When I awoke a few mornings ago the news was emailed to me that a female blogger had sold 78,109 books in seven days, making her the highest selling novelist since Jesus wrote the New Testament. (just kidding, it was ghost written).
The usual amount of jealousy washed across me until I calmed down and told myself she did a great job amassing such a loyal audience and then finding the time to write an 80,000 word novel to sell to them.
Then today I hear that although the characters and the story in the novel ‘Girl Online’ are Zoe Suggs, the novel was written by a ghost writer. A conflicting amount of feelings went to battle within my innards.
Schadenfreude, surprise, sadness, disappointment.
This happening has occupied my thoughts for the last hour or so and I am trying very hard to see both sides.
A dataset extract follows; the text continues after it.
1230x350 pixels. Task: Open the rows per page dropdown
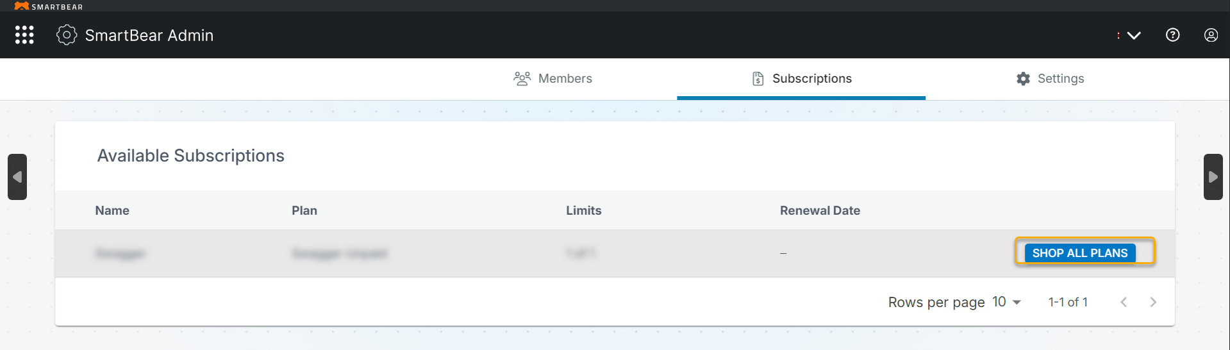pos(1007,302)
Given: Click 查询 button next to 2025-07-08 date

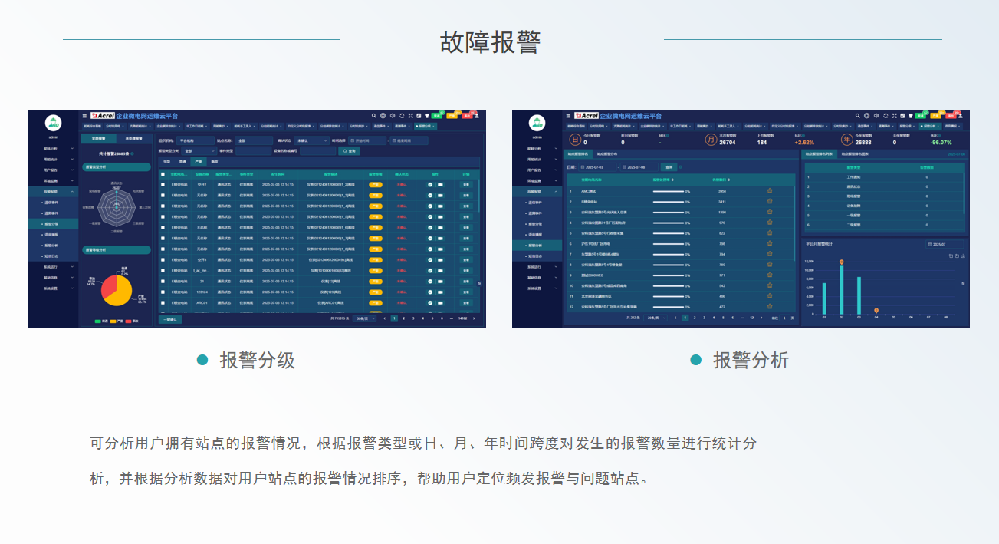Looking at the screenshot, I should (669, 166).
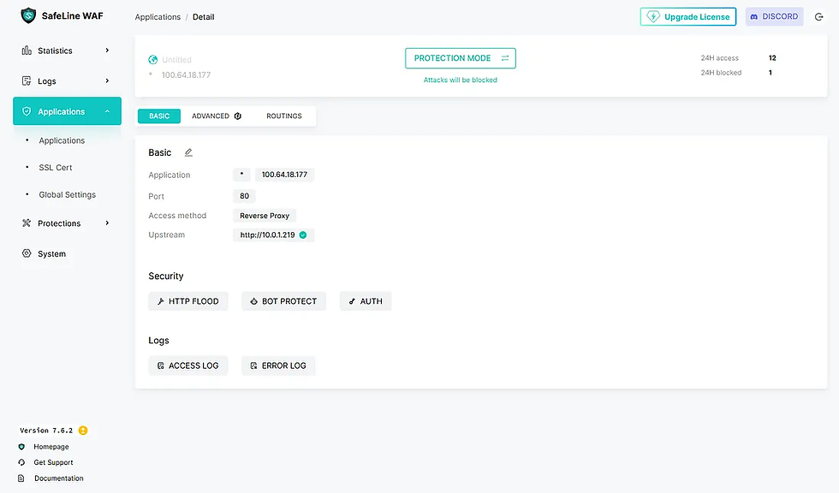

First I feel manipulated by large corporations, they see something popular then try to milk the public for every dollar they can squeeze from them. They announced plans for many more novels to be released under Sugg’s name, they want a Sugg book under each Christmas tree, all young girls should have this book or they will be left behind.
But publishers need these types of books to exist. They need these massive sellers to keep the other books coming. A big seller like this enables the publisher to take risks on other writers.
Then I thought about the betrayal that someone purporting to be a creative artist, selling their work to a huge audience, then revealing that the work was created by someone else completely. This is a huge crime in the art world.
But on the other hand writing a novel is hard work. It is a huge task for someone to sit down and write. All published writers are given editorial help. Editors make books better, and it makes sense to have outside help.
When I consider both sides to this argument I still feel that a dishonest act has occurred. Someone else wrote this story, all Penguin needed to do is write “by Zoe Sugg” in big letters and put “with so and so” in small letters underneath and there would be no problem. Fiction wiring requires complete honesty. It may sound silly but there is truth and trust in fiction writing, it is a direct connection between the reader and the author. It is a cultural curiosity that authors are important, you need to know who the story teller is before you invest in the relationship that forms between the two covers.
The Great Gatsby, 1984, Frankenstein, to me these great novels are my friends, their authors are my friends, I do not want to think of authors as editorial teams in large publishing houses, I want authors to be people battling away in private rooms desperate to tell me the best story they can.
I feel sorry for Zoe Sugg and I do not hold any animosity toward her personally, but I want nothing to do with her book. However, I fear I am uncertain, if I were in the same position as her would I sin as she has or would I be strong enough to do the ‘write’ thing.